**Required action**
Beginning with the line that contains "Image resolution: width=719", print each line to the end of the data exactly. Omit the pictures.

**Data for review**

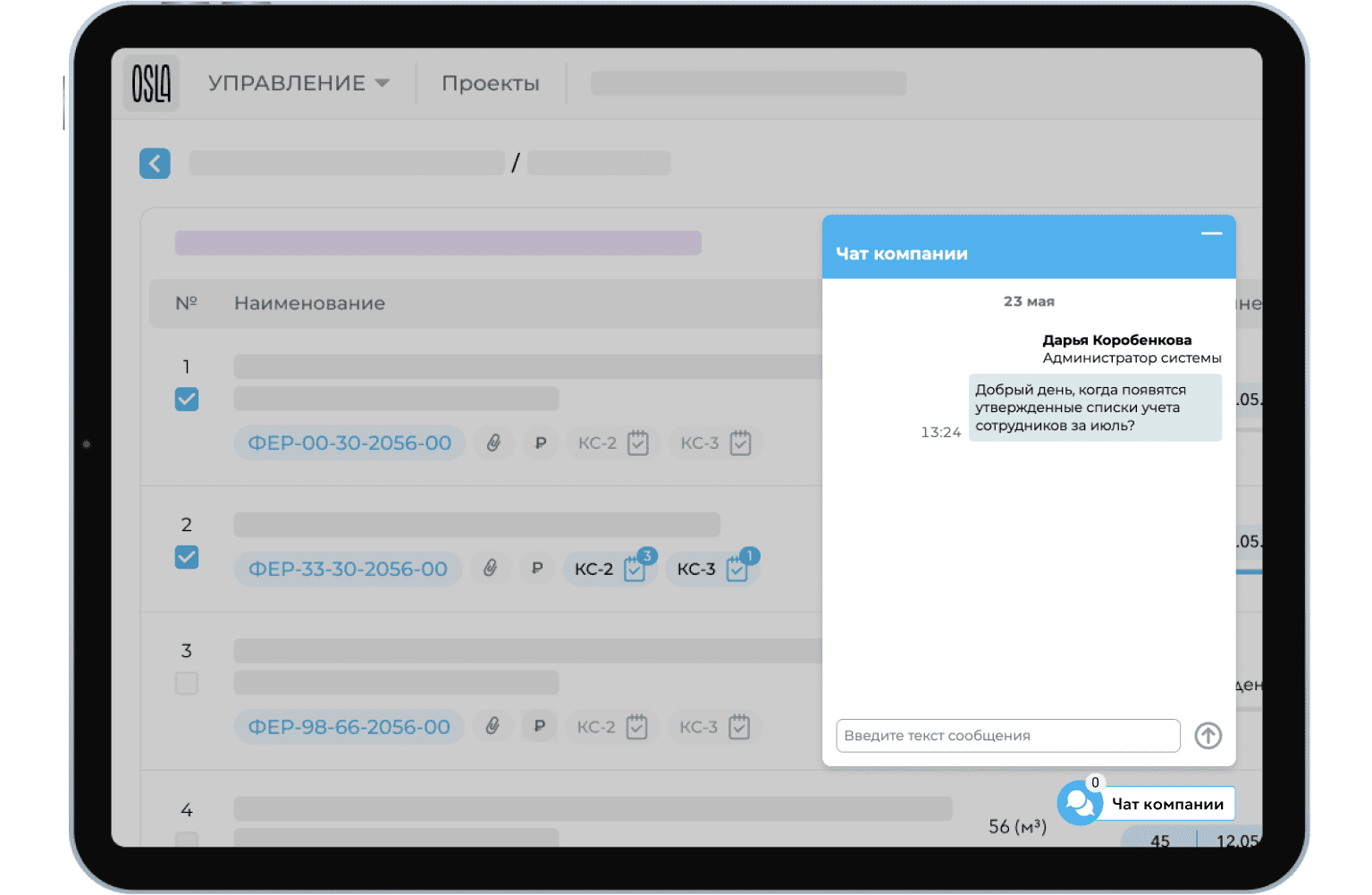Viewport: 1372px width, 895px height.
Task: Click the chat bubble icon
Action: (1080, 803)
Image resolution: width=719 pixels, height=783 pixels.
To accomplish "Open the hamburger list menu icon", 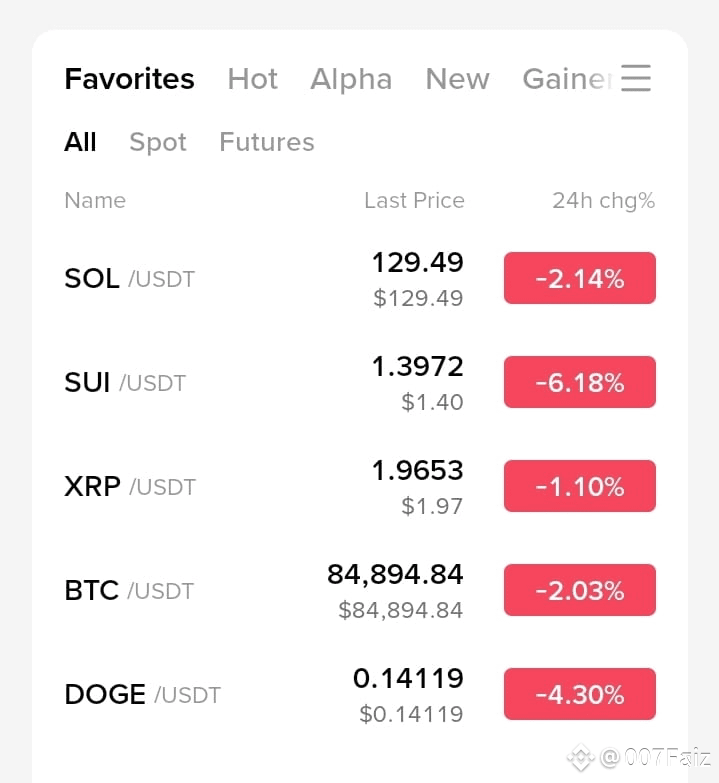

**Your response**
Image resolution: width=719 pixels, height=783 pixels.
To accomplish "Open the hamburger list menu icon", 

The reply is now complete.